Reassemblages
As curator and researcher, Christian developed the project Stream Visions, which explored the connections between Chris Welsby’s film Streamline (1976) and the ritual practices of the Nestinarki dancers of Bulgaria.
Welsby’s Streamline is emblematic of his broader exploration of systems in nature and their interaction with cinematic apparatus. The film, presented in the exhibition courtesy of the LUX archive, was produced using a self-built mechanism that coupled the movement of the river to the camera itself, collapsing the distinction between observer and observed.
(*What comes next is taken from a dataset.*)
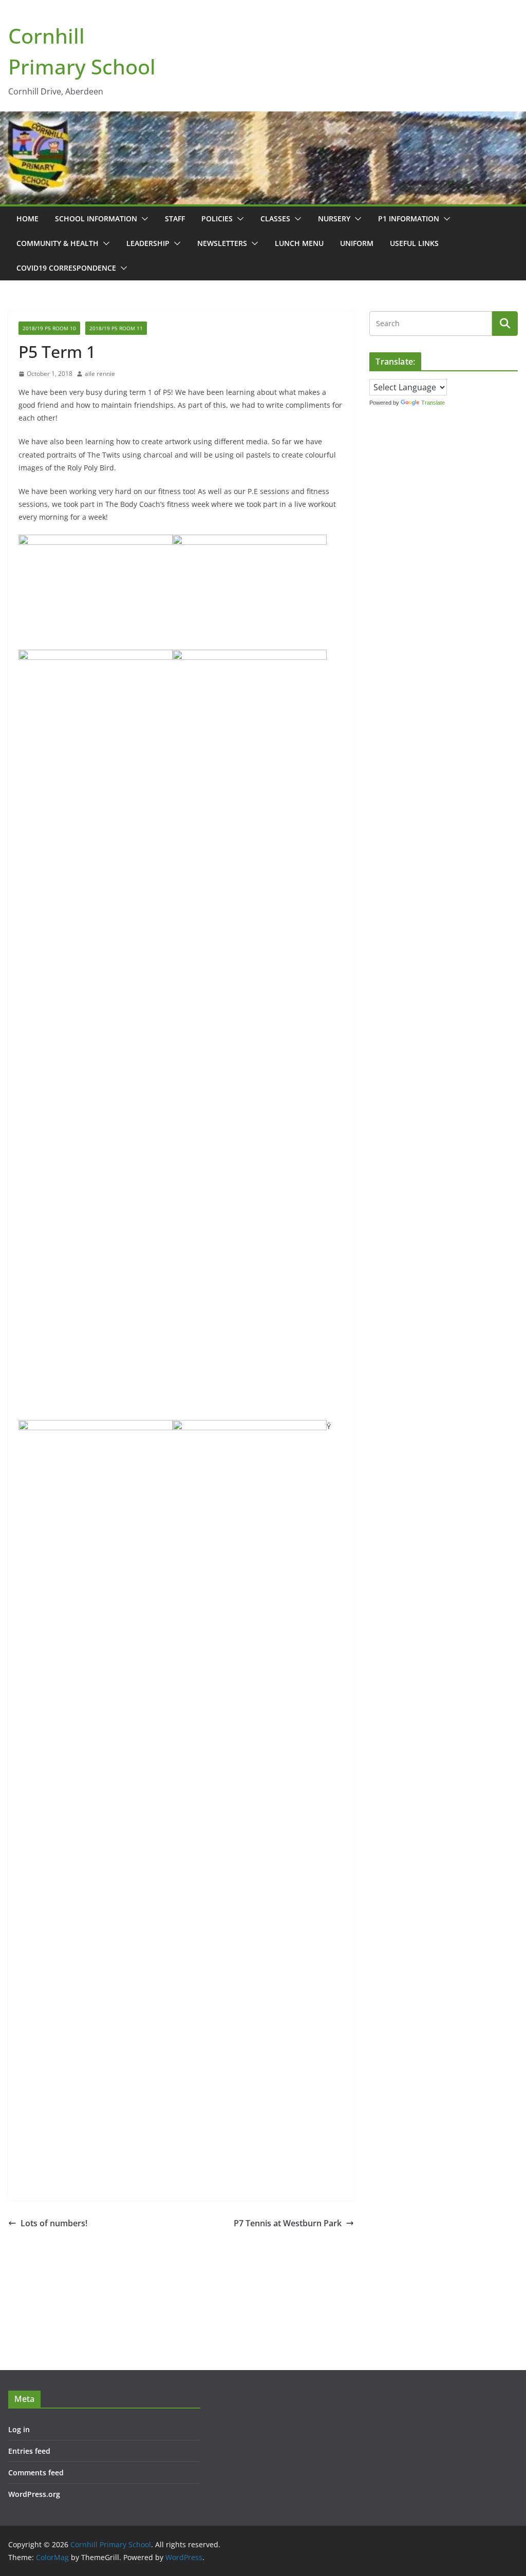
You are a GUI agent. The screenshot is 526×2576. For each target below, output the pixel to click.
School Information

For Stream Visions we had the rare opportunity, with Welsby’s permission, to exhibit the original filming machine alongside the work—an object that makes tangible his attempt to embed technology within natural process.
The Nestinarki dancers, by contrast, operate through embodied ritual rather than mechanical apparatus. Their fire-walking practice is a trance-driven act in which the dancer’s body becomes a medium for elemental forces, channeling a power that is both material (the burning embers) and immaterial (spiritual energy). In both cases—Welsby’s machine and the Nestinarki ritual—what emerges is a refusal of objectivity in the conventional sense. The subject is not positioned outside of nature but imbricated within it, producing vision through entanglement rather than detachment.
Stream Visions thus staged a dialogue between different epistemologies of nature—technological, ritualistic, aesthetic—while foregrounding their shared insistence on relationality. Both practices demonstrate how processes that might appear invisible or inaccessible can be rendered sensible through alternative modes of mediation.
In curating this project, our aim was not only to juxtapose archival material with ethnographic and artistic research, but also to question how we construct knowledge about the natural world. The archive becomes a site for rethinking observation itself: not as detached recording, but as a practice of immersion, imagination, and reciprocity.